Nei testi più antichi, l‘usanza dell‘anatema, che Israele condivide con i suoi vicini, come Moab, non è il semplice massacro del nemico vinto, ma una delle regole religiose della *guerra *santa. Al fine di ottenere la vittoria, Israele, che conduce le guerre di Jahve, vota il bottino all‘anatema, cioè rinuncia ad appropriarsene i profitti e si impegna per voto a consacrarlo a Jahve (Num 21,2 s; Gios 6). Questa consacrazione implica la totale distruzione del bottino, esseri viventi e oggetti materiali; la sua mancata esecuzione viene castigata (1 Sam 15), così come la sua sacrilega violazione, che provoca la sconfitta (Gios 7).
Nella realtà, la sua applicazione sembra essere stata pruttosto rara; la maggior parte delle città cananee sono state occupate da Israele (Gios 24, 13; Giud 1, 27-35), come Gezer (Gios 16, 10; 1 Re 9, 16) o Gerusalemme (Giud 1, 21; 2 Sam 5, 6 s). Alcune hanno persino concluso delle alleanze, come Gabaon (Gios 9) e Sichem (Gen 34).
Gli storici deuteronomici sapevano che al momento della conquista l‘anatema non era stato applicato (Giud 3, 1-6; 1 Re 9, 21). Ne hanno tuttavia formulato la legge generale per reagire contro la seduzione esercitata dalla religione cananea su Israele e per riaffermare la santità del popolo eletto (Deut 7,1-6). Di qui tuia presentazione rigidamente sistematica della storia della conquista: si è trasferita nel passato una reazione religiosa la cui posta in gioco era la sovranità esclusiva di Jahve sulla *terra santa e i suoi abitanti.
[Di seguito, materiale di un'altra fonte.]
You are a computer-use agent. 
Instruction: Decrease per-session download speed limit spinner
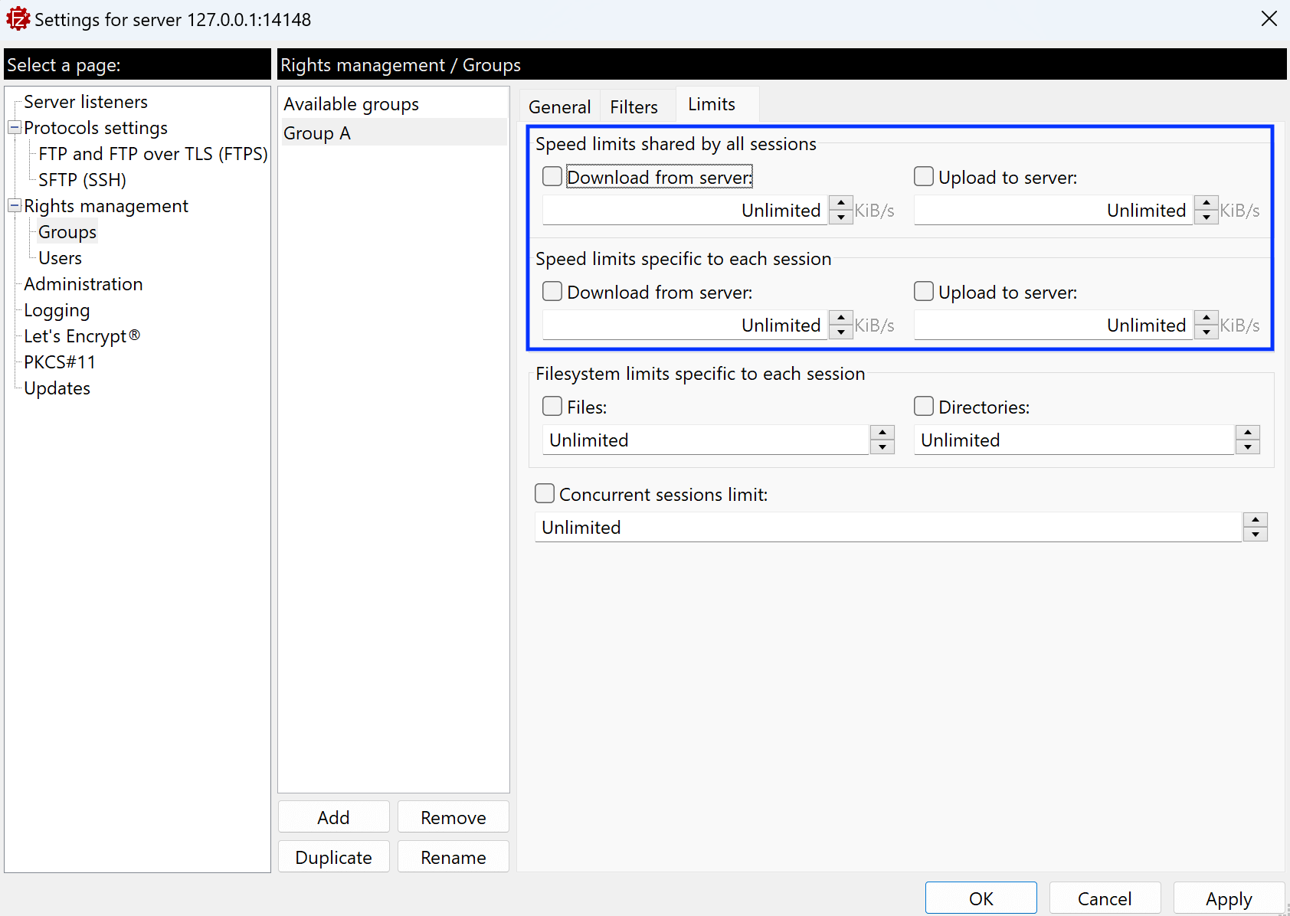click(840, 332)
L‘evoluzione del termine herem sembra aver comportato la dissociazione dei suoi due elementi: da una parte la distruzione e il castigo che colpiscono soprattutto l‘infedeltà verso Jahve (Deut 13,13-18; Ger 25,9); dall‘altra, nella letteratura sacerdotale, la consacrazione a Dio di un essere umano o di un oggetto, senza possibilità di riscatto (Lev 27,28s; Num 18,14).

NT

Nel NT non si tratta più di intraprendere una guerra santa, né di votare dei *nemici all‘anatema. Ma la parola sussiste per significare la *maledizione (e, in Lc 21, 5, per le offerte votive nel tempio di Gerusalemme).
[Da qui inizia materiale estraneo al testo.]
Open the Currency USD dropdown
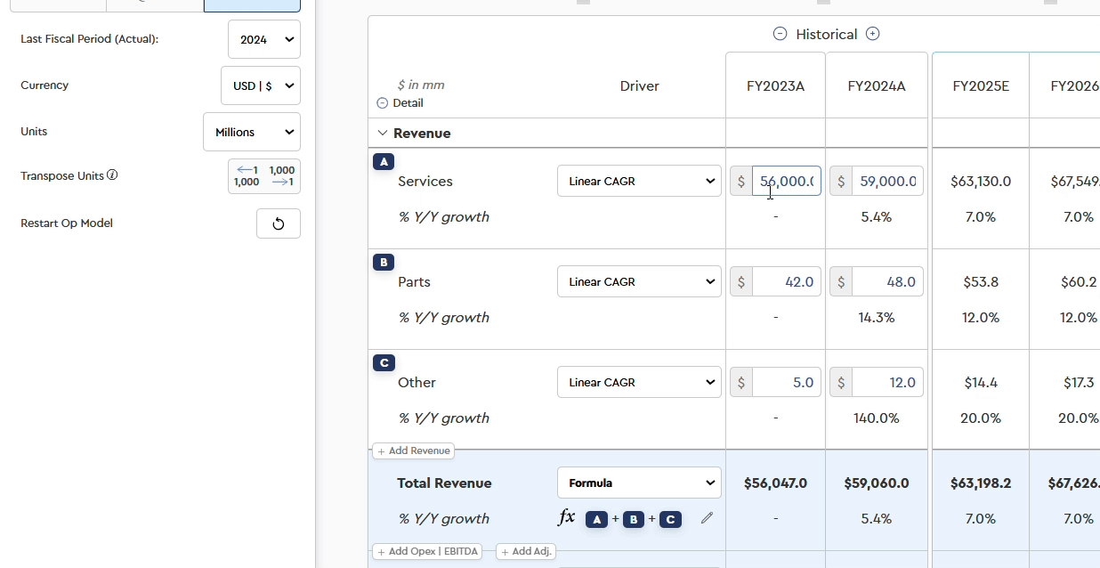 260,86
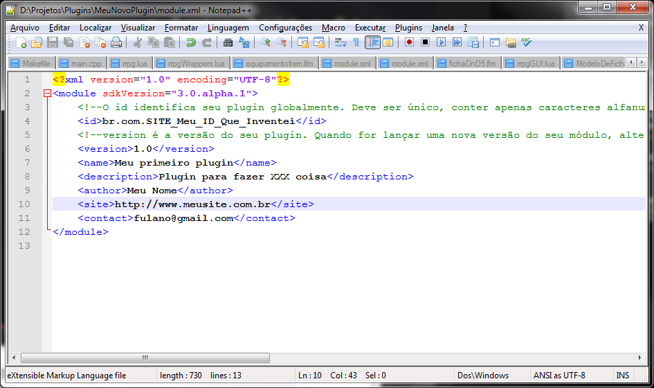Click the Undo arrow icon

pyautogui.click(x=191, y=43)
In bocca ai Giudei, nelle formule di *giuramento (Mc 14, 71 par.; Atti 23, 12) designa la maledizione che si rivolge a se stessi nel caso si fosse spergiuri.
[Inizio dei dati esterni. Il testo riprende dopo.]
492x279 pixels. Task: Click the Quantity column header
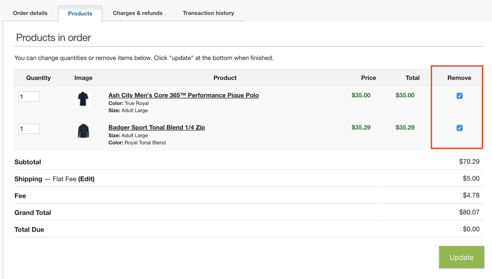(38, 78)
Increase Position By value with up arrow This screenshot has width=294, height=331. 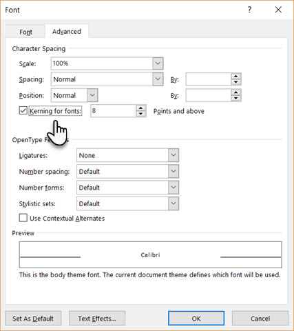tap(236, 92)
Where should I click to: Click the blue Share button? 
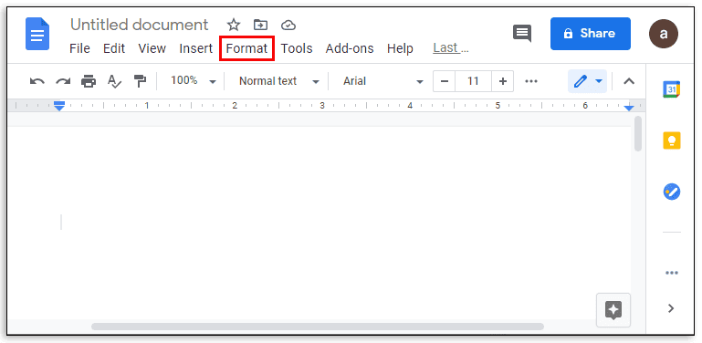point(591,34)
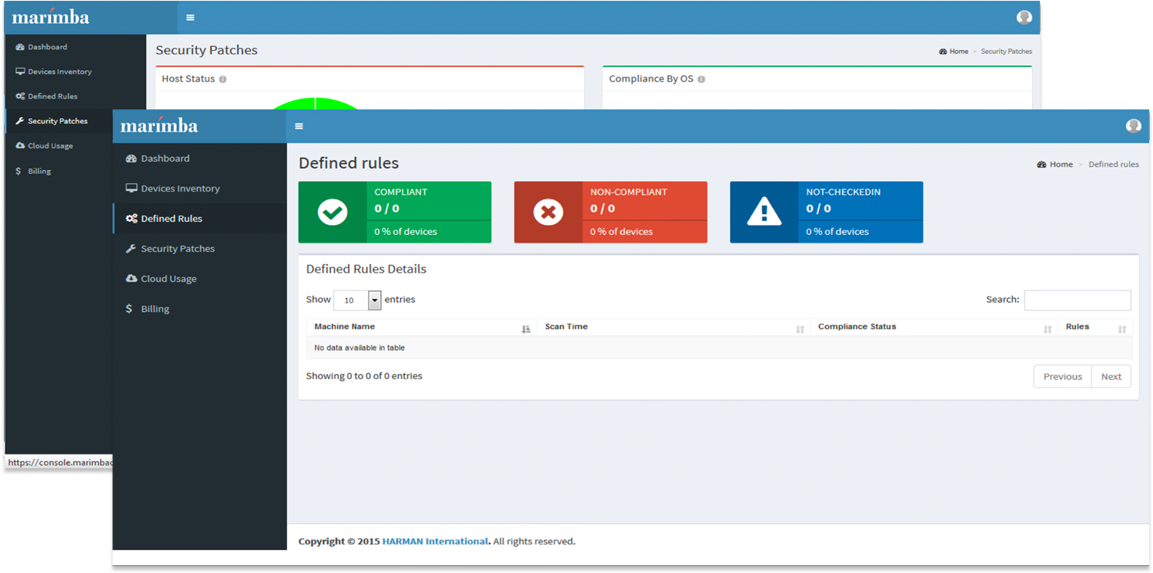Click the info icon beside Compliance By OS
The width and height of the screenshot is (1153, 573).
701,79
In Paolo, è una formula di maledizione che esprime il giudizio di Dio sugli infedeli (Gal 1, 8 s; 1 Cor 16, 22). È impossibile che un cristiano la pronunci contro Gesù (1 Cor 12,3). Quando l‘apostolo afferma che desidererebbe ricadesse su di lui l‘anatema se, con questo mezzo, i suoi fratelli secondo la carne potessero ottenere la salvezza, precisa che per lui questo significherebbe essere separato da Cristo (Rom 9,3). Questa formula paradossale definisce così la maledizione per eccellenza.